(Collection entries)
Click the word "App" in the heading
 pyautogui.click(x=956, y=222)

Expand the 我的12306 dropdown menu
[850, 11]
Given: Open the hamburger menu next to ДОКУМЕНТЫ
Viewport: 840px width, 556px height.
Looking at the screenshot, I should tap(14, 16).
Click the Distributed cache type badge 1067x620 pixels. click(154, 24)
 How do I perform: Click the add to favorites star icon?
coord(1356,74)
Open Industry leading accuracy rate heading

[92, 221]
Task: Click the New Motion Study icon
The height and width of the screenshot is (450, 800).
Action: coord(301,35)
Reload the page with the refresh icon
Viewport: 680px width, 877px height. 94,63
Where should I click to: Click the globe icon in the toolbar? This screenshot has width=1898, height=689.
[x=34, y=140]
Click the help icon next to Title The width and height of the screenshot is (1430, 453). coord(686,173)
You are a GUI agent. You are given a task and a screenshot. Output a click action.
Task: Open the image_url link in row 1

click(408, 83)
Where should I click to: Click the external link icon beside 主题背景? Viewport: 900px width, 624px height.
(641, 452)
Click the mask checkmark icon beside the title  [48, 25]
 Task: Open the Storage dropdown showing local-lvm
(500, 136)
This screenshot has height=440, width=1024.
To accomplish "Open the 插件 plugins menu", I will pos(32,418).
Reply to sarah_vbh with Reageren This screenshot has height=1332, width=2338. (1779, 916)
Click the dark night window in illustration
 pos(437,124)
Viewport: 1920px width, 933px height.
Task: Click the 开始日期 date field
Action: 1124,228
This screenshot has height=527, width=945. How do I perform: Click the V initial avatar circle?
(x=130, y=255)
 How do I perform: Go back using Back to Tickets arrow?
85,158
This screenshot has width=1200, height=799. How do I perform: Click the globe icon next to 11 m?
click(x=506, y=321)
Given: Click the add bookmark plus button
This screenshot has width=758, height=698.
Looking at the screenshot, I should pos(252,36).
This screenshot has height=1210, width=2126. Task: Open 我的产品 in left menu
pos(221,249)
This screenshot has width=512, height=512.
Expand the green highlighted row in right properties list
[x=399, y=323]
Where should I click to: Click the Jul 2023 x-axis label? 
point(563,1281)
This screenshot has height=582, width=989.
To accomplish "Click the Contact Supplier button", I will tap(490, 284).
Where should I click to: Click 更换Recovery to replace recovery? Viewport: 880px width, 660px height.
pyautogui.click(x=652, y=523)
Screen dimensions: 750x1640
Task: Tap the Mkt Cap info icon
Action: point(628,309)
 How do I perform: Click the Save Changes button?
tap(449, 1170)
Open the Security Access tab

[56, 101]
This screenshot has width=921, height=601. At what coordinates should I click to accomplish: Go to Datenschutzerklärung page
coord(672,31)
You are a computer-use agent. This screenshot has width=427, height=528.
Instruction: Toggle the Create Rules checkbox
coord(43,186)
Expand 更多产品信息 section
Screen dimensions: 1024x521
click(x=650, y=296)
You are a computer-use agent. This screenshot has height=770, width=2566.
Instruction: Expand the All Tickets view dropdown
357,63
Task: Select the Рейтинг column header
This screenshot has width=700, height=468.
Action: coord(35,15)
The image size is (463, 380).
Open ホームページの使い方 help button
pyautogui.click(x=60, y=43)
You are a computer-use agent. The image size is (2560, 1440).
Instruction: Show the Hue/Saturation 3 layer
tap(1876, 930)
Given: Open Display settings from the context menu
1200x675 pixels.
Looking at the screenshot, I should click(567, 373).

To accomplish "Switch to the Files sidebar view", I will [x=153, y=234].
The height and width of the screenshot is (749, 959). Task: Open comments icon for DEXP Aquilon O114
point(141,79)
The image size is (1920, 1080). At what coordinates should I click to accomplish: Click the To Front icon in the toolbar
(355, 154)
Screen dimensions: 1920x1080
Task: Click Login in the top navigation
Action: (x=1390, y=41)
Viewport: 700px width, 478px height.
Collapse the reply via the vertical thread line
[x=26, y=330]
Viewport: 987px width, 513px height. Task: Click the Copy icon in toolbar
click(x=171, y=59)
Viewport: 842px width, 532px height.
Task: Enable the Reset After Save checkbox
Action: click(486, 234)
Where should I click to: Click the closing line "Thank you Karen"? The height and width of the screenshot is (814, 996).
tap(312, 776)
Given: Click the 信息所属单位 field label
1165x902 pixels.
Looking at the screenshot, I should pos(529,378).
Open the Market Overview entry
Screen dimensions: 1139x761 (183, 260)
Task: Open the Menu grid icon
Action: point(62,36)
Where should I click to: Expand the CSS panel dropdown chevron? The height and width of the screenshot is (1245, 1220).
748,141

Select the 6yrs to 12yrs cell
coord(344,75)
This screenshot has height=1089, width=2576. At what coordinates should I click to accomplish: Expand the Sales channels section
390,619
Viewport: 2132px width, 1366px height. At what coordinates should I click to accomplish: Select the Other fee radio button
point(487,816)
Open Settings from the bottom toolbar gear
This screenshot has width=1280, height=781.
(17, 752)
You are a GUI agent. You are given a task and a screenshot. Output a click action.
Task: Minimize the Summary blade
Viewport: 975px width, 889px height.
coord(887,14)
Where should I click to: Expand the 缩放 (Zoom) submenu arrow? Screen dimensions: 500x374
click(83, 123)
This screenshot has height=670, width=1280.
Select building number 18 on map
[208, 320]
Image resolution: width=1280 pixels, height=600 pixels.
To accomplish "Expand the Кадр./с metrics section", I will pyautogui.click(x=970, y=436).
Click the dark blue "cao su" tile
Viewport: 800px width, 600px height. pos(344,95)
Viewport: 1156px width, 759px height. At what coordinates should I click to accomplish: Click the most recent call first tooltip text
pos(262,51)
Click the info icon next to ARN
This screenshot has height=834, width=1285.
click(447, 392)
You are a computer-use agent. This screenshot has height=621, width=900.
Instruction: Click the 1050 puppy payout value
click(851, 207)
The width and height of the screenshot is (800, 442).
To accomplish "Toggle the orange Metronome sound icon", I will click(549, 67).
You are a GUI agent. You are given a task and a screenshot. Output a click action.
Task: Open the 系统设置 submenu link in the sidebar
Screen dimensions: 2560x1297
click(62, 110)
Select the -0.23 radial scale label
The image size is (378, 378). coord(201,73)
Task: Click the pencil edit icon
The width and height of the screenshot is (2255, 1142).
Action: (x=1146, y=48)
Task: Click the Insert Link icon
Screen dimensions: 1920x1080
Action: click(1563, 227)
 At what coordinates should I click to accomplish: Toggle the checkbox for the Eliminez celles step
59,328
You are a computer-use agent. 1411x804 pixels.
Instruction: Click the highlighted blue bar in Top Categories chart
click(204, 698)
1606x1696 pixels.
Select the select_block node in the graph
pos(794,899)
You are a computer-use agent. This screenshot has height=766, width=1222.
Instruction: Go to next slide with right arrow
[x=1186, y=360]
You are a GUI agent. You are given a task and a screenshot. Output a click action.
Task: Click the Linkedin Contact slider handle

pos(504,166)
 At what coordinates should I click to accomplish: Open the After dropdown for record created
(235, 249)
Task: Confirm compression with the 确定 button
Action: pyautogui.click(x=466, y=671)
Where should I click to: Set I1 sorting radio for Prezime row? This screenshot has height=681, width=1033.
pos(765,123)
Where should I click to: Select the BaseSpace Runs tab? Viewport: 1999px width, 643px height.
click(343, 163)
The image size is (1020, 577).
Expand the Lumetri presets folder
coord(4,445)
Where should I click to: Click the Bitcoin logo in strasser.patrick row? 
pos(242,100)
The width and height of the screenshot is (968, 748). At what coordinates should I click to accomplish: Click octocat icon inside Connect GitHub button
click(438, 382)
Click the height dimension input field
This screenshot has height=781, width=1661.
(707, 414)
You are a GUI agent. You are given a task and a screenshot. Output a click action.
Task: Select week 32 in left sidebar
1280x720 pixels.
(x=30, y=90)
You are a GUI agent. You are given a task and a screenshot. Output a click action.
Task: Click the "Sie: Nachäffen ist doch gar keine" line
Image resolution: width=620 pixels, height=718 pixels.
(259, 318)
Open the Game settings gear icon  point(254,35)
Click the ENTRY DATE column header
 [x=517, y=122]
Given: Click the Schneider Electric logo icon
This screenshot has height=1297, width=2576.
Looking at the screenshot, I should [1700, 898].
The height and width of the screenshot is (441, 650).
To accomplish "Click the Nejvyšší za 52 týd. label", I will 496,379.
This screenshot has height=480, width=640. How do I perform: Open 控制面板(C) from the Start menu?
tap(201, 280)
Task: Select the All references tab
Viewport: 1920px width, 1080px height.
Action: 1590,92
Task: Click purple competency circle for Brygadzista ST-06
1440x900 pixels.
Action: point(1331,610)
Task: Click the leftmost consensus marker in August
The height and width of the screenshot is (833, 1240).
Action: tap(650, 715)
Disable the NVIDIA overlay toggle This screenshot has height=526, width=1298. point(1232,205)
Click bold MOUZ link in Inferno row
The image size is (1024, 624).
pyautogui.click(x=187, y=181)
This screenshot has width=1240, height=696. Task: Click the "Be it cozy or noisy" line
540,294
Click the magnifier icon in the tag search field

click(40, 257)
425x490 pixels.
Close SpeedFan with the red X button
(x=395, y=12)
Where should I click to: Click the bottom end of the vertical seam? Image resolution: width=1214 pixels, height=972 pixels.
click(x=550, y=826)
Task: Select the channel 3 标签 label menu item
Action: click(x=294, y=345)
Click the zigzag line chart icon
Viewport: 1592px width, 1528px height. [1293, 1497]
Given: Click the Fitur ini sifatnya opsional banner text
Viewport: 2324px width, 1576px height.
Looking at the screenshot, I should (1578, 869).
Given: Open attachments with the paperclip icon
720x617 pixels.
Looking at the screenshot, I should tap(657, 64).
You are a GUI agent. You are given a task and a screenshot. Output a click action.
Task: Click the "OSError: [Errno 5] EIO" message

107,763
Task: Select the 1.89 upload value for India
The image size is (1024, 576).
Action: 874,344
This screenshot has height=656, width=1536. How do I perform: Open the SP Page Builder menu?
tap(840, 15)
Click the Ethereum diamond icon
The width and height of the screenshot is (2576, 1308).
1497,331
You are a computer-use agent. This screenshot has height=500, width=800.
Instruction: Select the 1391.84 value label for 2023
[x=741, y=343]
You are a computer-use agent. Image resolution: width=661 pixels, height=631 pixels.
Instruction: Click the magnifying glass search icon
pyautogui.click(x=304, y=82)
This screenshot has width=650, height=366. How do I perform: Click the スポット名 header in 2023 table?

■ **Exercise details**
Give the lines of the listing between the one containing "Given: Click the Fitur" and the one containing "Action: 874,344", inclusive, as a numbered list, skipping any blank lines.

■ **Answer to the exercise**
1. Given: Click the Fitur ini sifatnya opsional banner text
2. Viewport: 2324px width, 1576px height.
3. Looking at the screenshot, I should (1578, 869).
4. Given: Open attachments with the paperclip icon
5. 720x617 pixels.
6. Looking at the screenshot, I should tap(657, 64).
7. You are a GUI agent. You are given a task and a screenshot. Output a click action.
8. Task: Click the "OSError: [Errno 5] EIO" message
9. 107,763
10. Task: Select the 1.89 upload value for India
11. The image size is (1024, 576).
12. Action: 874,344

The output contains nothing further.